Britain's First Coins: Chris Rudd
Celtic Coinage in Britain: Philip de Jersey
Ancient Celtic Coin Art: Simon Lilly

Thursday, 18 January 2018

The Folklore, Myths and Legends of Lake Gormire

Gormire Lake North Yorkshire

Nestling in a dense wooded bowl at the base of Sutton Bank, North Yorkshire - 'one of the most spectacular inland cliffs anywhere in Britain;' and in the midst of an ancient landscape, steeped in folklore, myth and legend, lies the mysterious and brooding Gormire Lake, a beautiful natural body of water.

Also known as White Mere, Lake Gormire or simply Gormire, it was formed over 20,000 years ago from the great glacial melt waters of the last ice age and is one of only four natural lakes in Yorkshire.
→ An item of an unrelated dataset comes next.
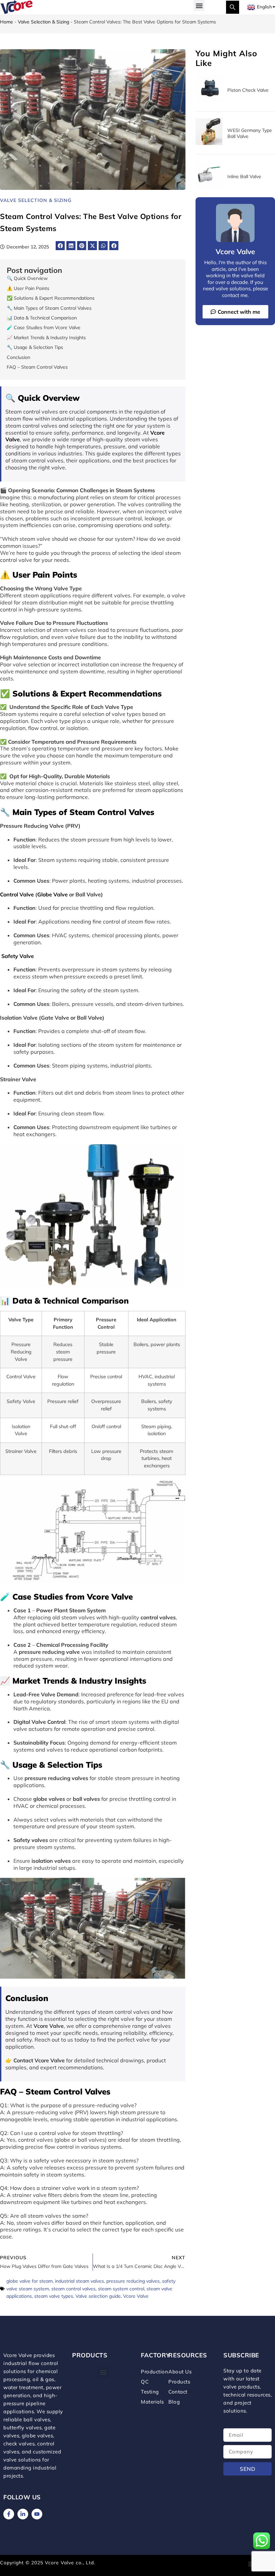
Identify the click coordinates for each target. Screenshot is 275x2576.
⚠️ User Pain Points (28, 288)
Gormire Lake North Yorkshire
Gormire Lake North Yorkshire

"A lake is the landscape's most beautiful and expressive feature. It is earth's eye; looking into which the beholder measures the depth of his own nature."

~ Henry David Thoreau ~

Surrounded by dense woodland and with its strange beguiling beauty, inky-dark, and completely calm water, Lake Gormire has inspired numerous myths and legends over the years. One myth claims it is bottomless, perhaps inspired by its dark and calm waters which lie untroubled by any visible water flowing in or out of the lake. (The modern theory is that Gormire is fed by an underground spring and possibly drains through limestone channels below.) 
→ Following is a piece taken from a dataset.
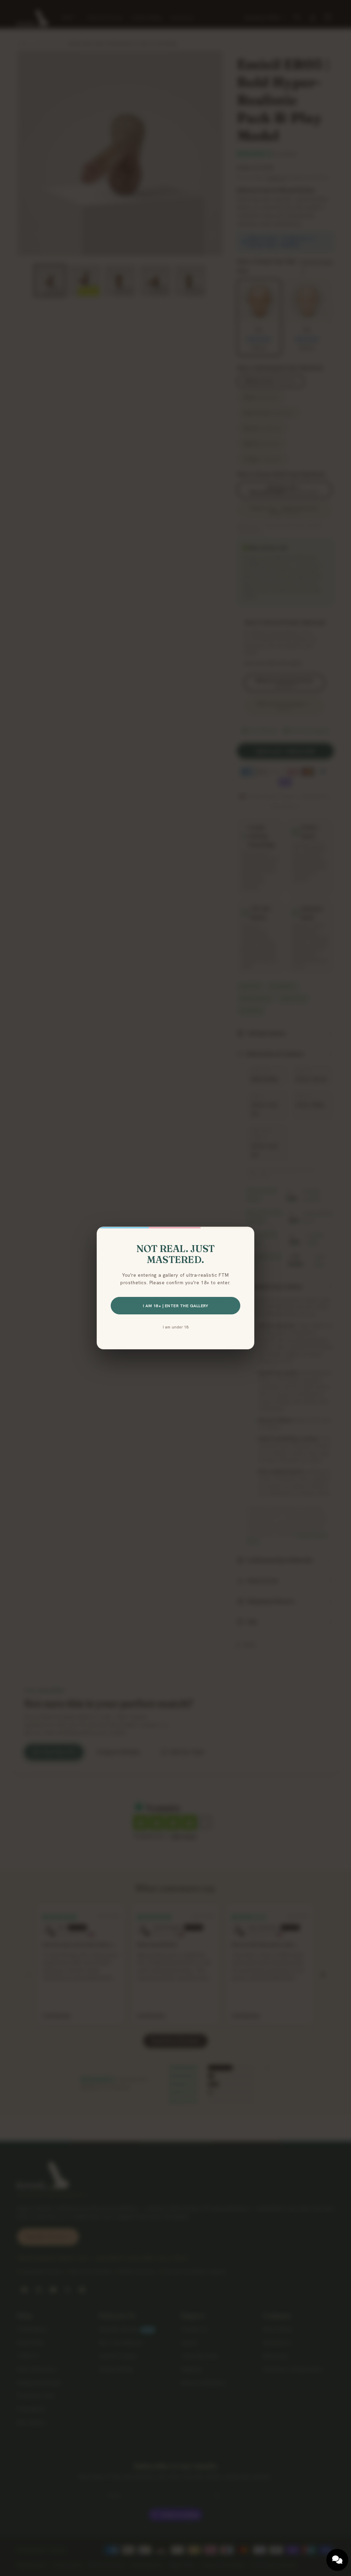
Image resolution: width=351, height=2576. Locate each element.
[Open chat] (337, 2560)
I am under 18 (176, 1326)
Perhaps in the past they suspected something of these subterranean channels as there are two pieces of similar folklore that hint at them:

A Goose, a Witch, Earthquakes, and a Race with the Devil: Folklore of Gormire

A witch called Abigail Craister, who normally dwelt in a cave on Black Hambleton, is said to have escaped her pursuers by leaping from Whitestone Cliff into the deep waters of Gormire Lake below. She then emerged sometime later from a sinkhole about nine miles away. To this day she is still thought to haunt the Lake (for some unknown reason) and can oft be seen riding her broomstick over nearby Kilburn.

A very similar piece of folklore involves a goose who flew into the lake and promptly vanished, to reemerge twelve miles away, and completely featherless, at Kirbymoorside.

Incidentally, and to continue the bird theme, Wikipedia translates the name Gormire as 'flithy swamp,' which is both unromantic and would not induce anyone to want to visit. I much prefer an earlier interpretation from Whellan's 1859 'History and Topography of the City Of York and the North Riding of Yorkshire: Vol II' (they did so love short snappy book titles in the 19th c.!) which states the etymology as deriving from the "gor or moor cock, a wild fowl peculiar to these northern parts." Even if this were incorrect, it feels better, as Gormire is a haven for many different wild birds.

Ducks and swan Gormire Lake North Yorkshire
Ducks & a swan brave sudden teleportation, earthquakes, or more on Gormire 

Whellan's topography also mentions an incident on the 17th March 1755 when many people reported loud and strange noises from Whitestone Cliff, including:

"a tremendous roaring, like the explosion of many cannons, proceeding from the cliff.." two local men then witnessed a piece of rock 4-5 yards wide, fly off from the top of the crag, and then "...a few hours afterward a part of the same rock, 15 yards in thickness, 30 high and from 60 to 70 in breadth, was torn off and hurled into the valley, with a report like the eruption of a volcano. The cause of this alarming phenomena, which was mistaken for an earthquake, was the lodgment of a large quantity of snow and rain in a cavity of the rock, which rent in pieces the solid stone and produced those frightful convulsions, to the no small terror of the villagers."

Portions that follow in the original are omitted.